── Dokumentauszug

Die Keramik Laufen AG hat den neuartigen Werkstoff Saphir-Keramik entwickelt, der bisher ungeahnte Entwurfsmöglichkeiten zulässt. Die Keramik verfügt über eine aussergewöhnliche Härte und eine höhere Biegefestigkeit als das herkömmliche Material. Dadurch sind eng definierte Radien und Kanten genauso wie dünne Wandungen möglich. Unter anderem entstand in Zusammenarbeit mit dem italienischen Unternehmen Kartell und dem Designerpaar Ludovica und Roberto Palomba die Badkollektion «Kartell by Laufen» mit filigranen Waschtischen aus Saphir-Keramik. Das Badkonzept umfasst zudem Sanitäranlagen, Armaturen, Möbel, Dusch- und Badewannen, Beleuchtung und Accessoires. Mit dem Polykarbonat der jüngsten Generation kam auch für die Möbel ein aussergewöhnliches Material zum Einsatz. «Innovativ, reich an Emotionen, Transparenz und Farben», so beschreiben die Palombas ihre Arbeit. Ihre Philosophie liegt in der Verschmelzung männlicher und weiblicher Formen.

────

- [Kurze Aufgabe] Gib bitte den Dokumentauszug über die Saphir-Keramik vollständig und unverändert aus.

── Gespeicherte Zeilen

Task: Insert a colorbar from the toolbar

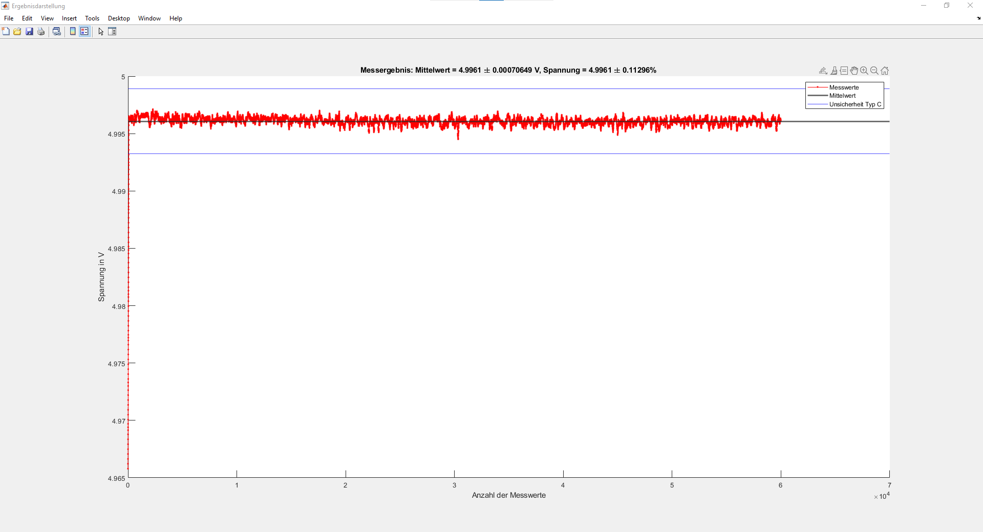Action: pyautogui.click(x=73, y=32)
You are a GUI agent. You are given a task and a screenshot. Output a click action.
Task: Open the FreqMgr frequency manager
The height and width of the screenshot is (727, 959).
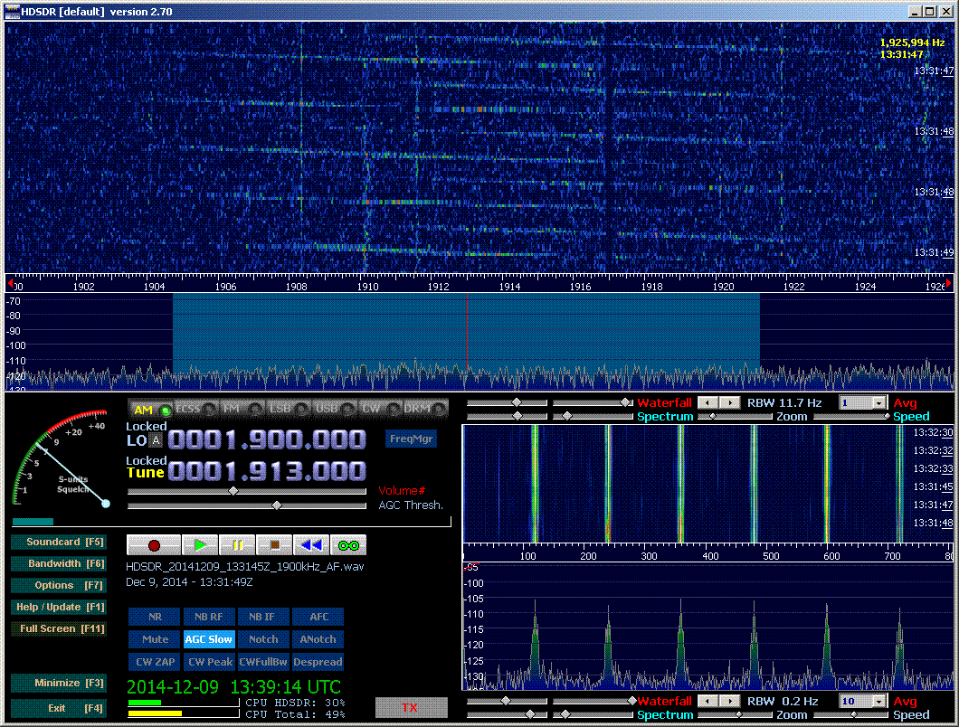412,439
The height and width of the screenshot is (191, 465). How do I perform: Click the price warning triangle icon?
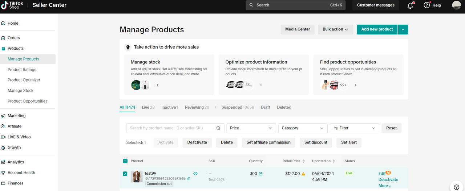(303, 174)
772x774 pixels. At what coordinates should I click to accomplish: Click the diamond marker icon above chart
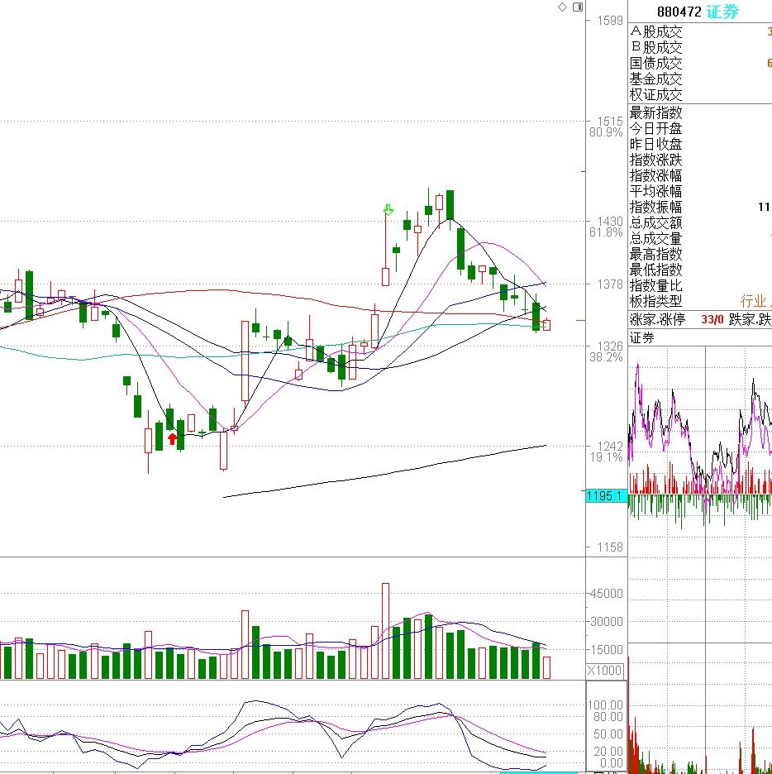tap(562, 7)
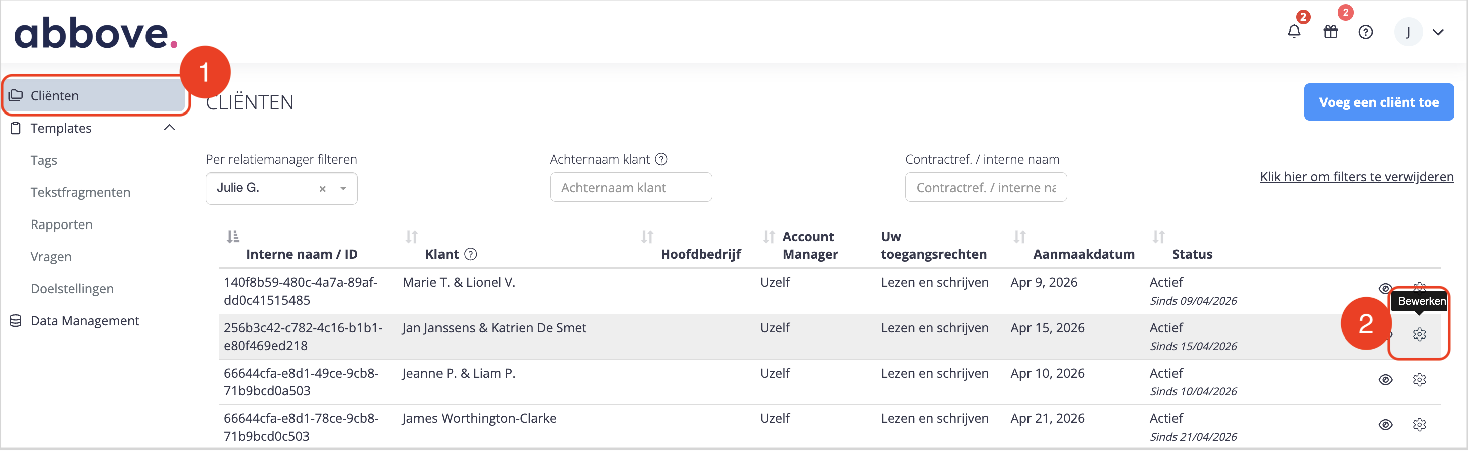Click Voeg een cliënt toe button
Image resolution: width=1468 pixels, height=451 pixels.
1379,102
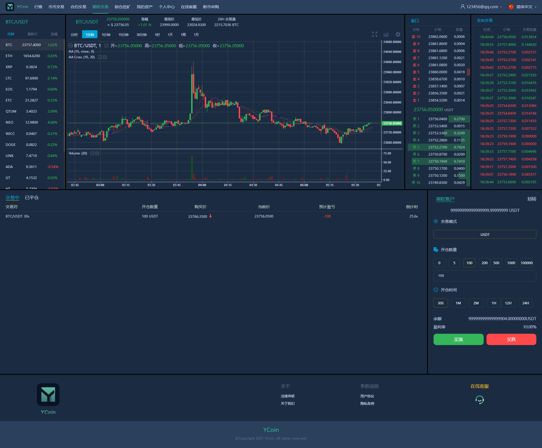Image resolution: width=542 pixels, height=448 pixels.
Task: Open chart settings gear icon
Action: pyautogui.click(x=398, y=35)
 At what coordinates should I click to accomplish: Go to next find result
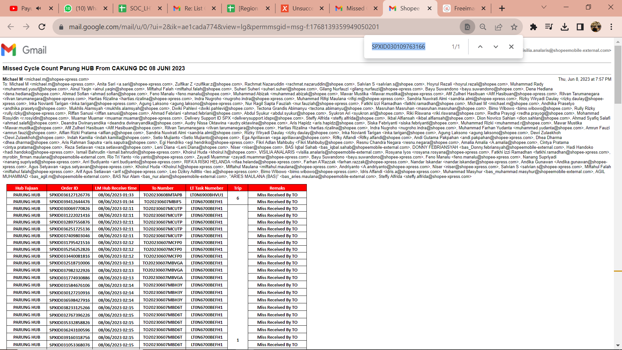tap(496, 47)
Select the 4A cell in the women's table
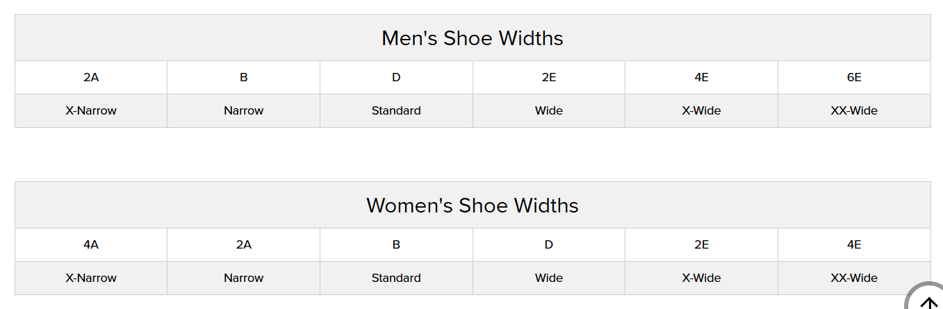943x309 pixels. 91,245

────

- [Lösung]
Die Keramik Laufen AG hat den neuartigen Werkstoff Saphir-Keramik entwickelt, der bisher ungeahnte Entwurfsmöglichkeiten zulässt. Die Keramik verfügt über eine aussergewöhnliche Härte und eine höhere Biegefestigkeit als das herkömmliche Material. Dadurch sind eng definierte Radien und Kanten genauso wie dünne Wandungen möglich. Unter anderem entstand in Zusammenarbeit mit dem italienischen Unternehmen Kartell und dem Designerpaar Ludovica und Roberto Palomba die Badkollektion «Kartell by Laufen» mit filigranen Waschtischen aus Saphir-Keramik. Das Badkonzept umfasst zudem Sanitäranlagen, Armaturen, Möbel, Dusch- und Badewannen, Beleuchtung und Accessoires. Mit dem Polykarbonat der jüngsten Generation kam auch für die Möbel ein aussergewöhnliches Material zum Einsatz. «Innovativ, reich an Emotionen, Transparenz und Farben», so beschreiben die Palombas ihre Arbeit. Ihre Philosophie liegt in der Verschmelzung männlicher und weiblicher Formen.